** PROVIDED PASSAGE follows **

A 2007 study suggested that isotretinoin could cause severe depression and lead to suicidal thoughts, but research on more than 5,700 people s the drug alone does not appear to increase the risk.

In the latest research, published in the British Medical Journal (BMJ), 128 of the patients had been admitted to hospital for attempted suicide.

In the six months after they were treated with the drug, the risk of suicide was found to be higher than before treatment.

But of the 32 patients who made their first suicide attempt before treatment, 38% made a new attempt or committed suicide thereafter.

And of the 14 who made their first suicide attempt within six months after treatment stopped, 71% made a new attempt or committed suicide during a 15-year follow-up period.

Three years after treatment stopped, the observed number of suicide attempts was close to the expected number and remained so during follow-up.

The authors concluded: “An increased risk of attempted suicide was apparent up to six months after the end of treatment with isotretinoin, which motivates a close monitoring of patients for suicidal behaviour for up to a year after treatment has ended.

“However, the risk of attempted suicide was already rising before treatment, so an additional risk due to the isotretinoin treatment cannot be established.”

Isotretinoin works by increasing the rate at which old skin cells die and new skin cells are produced, and also stops the formation of blackheads and whiteheads.

The drug, which has been used to treat severe acne since the 1980s, is marketed under the names Roaccutane, Accutane, Amnesteem, Claravis, Clarus and Decutan.

The authors of the study are from the Karolinska Institute in Sweden.

** End of PROVIDED PASSAGE **

TASK PROMPT: Reproduce the isotretinoin article word for word, from "Isotretinoin works by" up to and including "Clarus and Decutan.". The rows that come next have nothing to do with this article.

** DATA UNDER STUDY follows **

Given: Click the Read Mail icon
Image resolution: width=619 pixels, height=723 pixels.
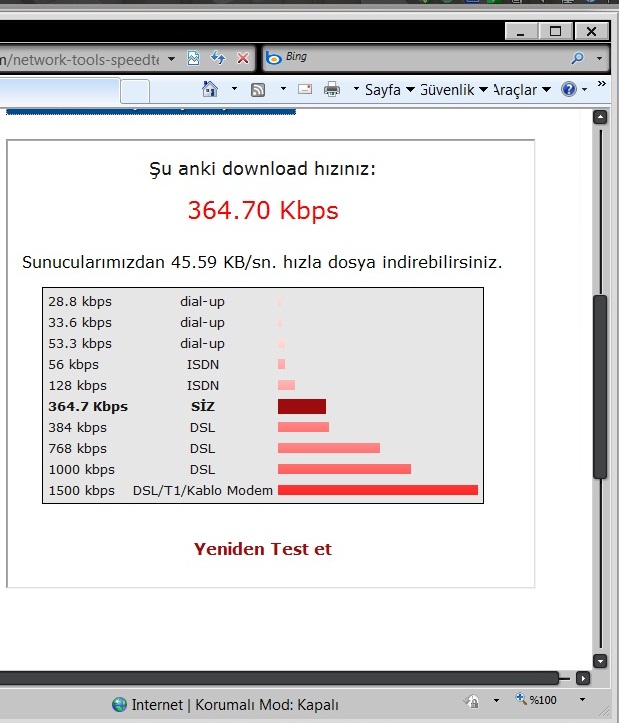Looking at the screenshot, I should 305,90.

** End of DATA UNDER STUDY **
** DATA UNDER STUDY follows **

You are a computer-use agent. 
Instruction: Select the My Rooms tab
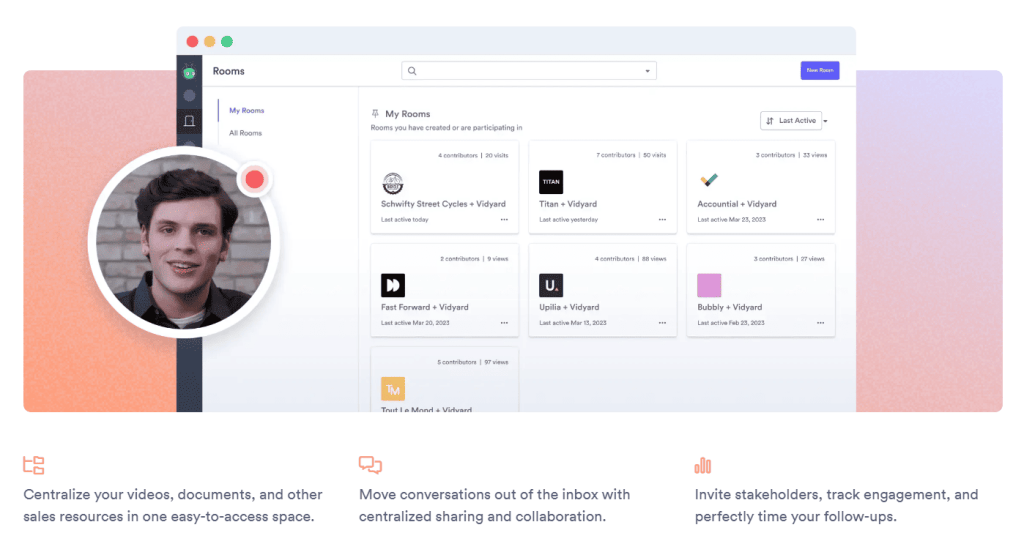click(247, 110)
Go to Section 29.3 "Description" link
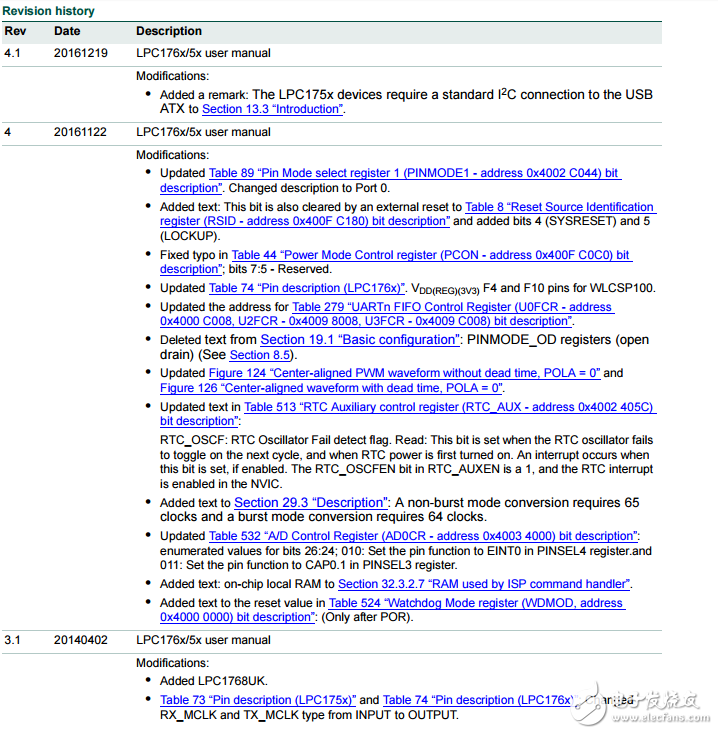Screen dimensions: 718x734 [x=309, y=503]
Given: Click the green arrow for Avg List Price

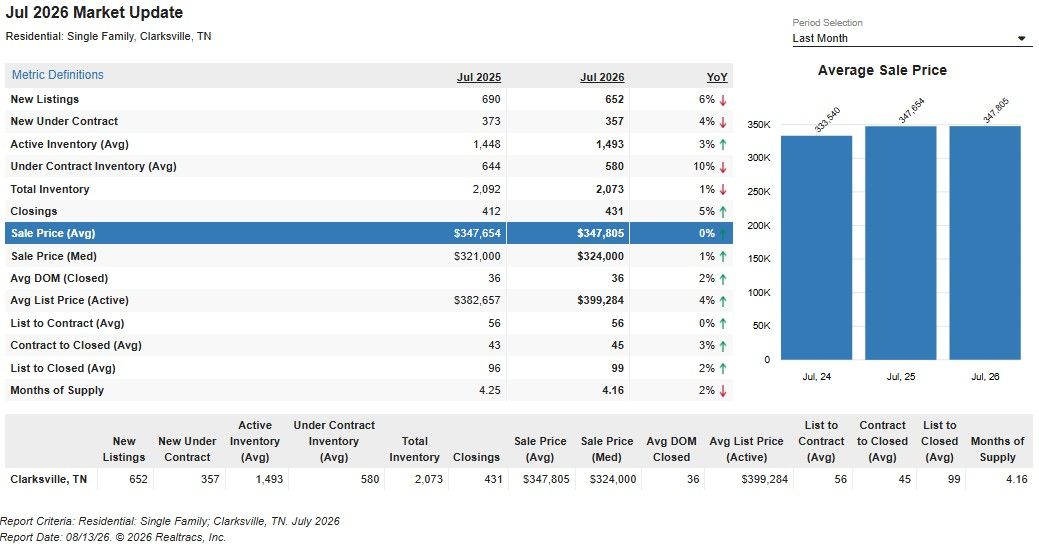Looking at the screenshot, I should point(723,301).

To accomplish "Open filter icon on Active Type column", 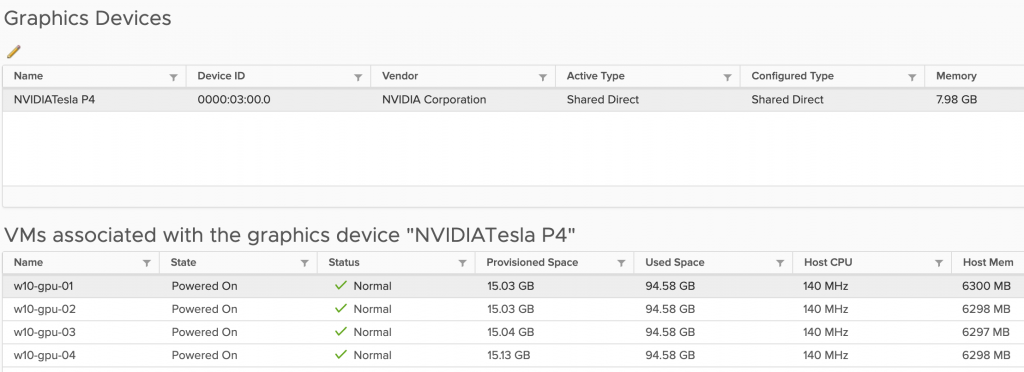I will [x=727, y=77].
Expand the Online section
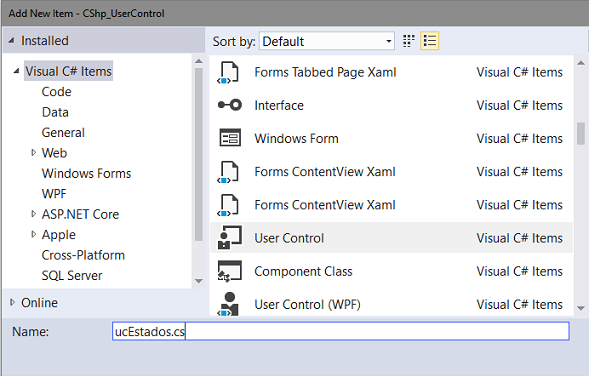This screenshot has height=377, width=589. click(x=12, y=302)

** End of DATA UNDER STUDY **
** DATA UNDER STUDY follows **

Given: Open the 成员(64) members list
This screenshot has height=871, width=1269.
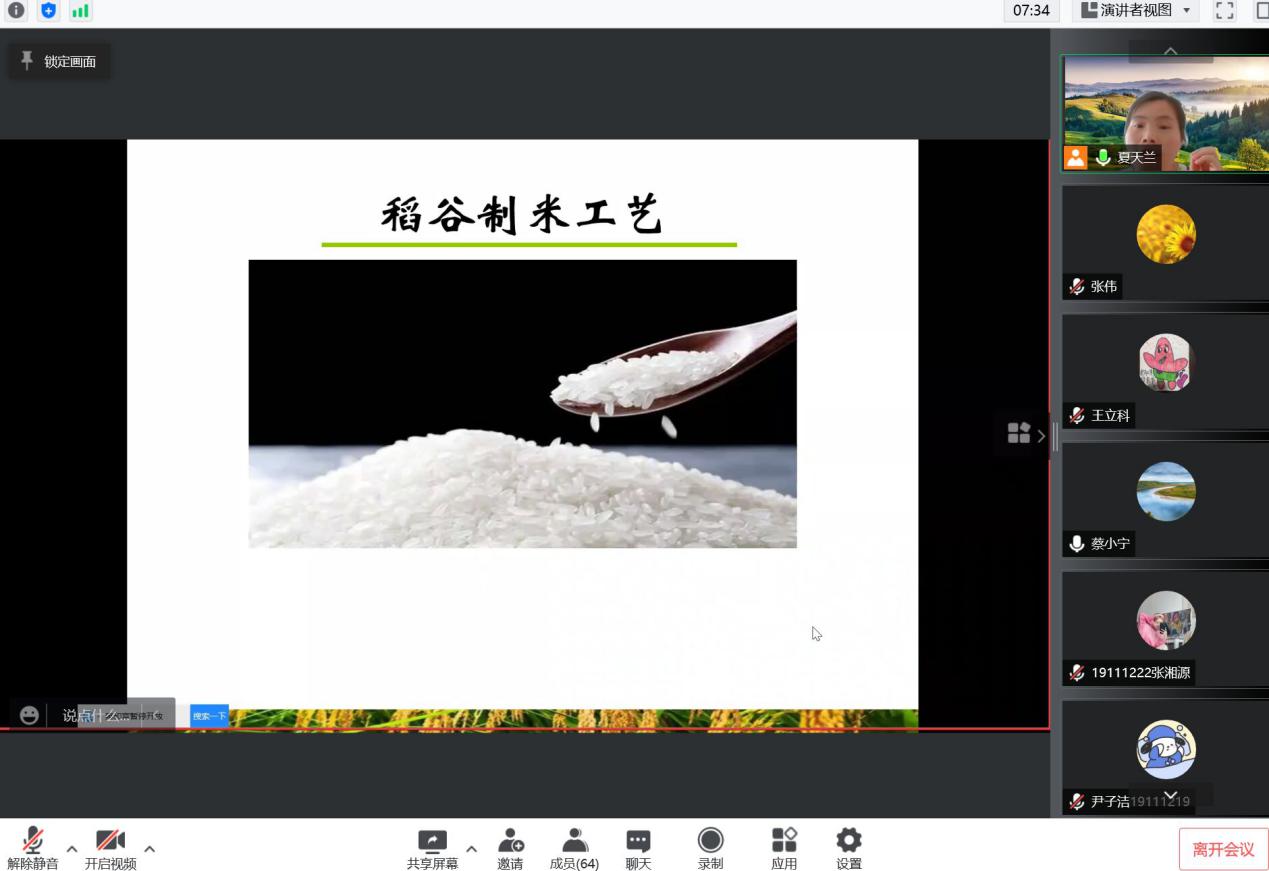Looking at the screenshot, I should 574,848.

** End of DATA UNDER STUDY **

RESULT OF THE EXERCISE:
Isotretinoin works by increasing the rate at which old skin cells die and new skin cells are produced, and also stops the formation of blackheads and whiteheads.

The drug, which has been used to treat severe acne since the 1980s, is marketed under the names Roaccutane, Accutane, Amnesteem, Claravis, Clarus and Decutan.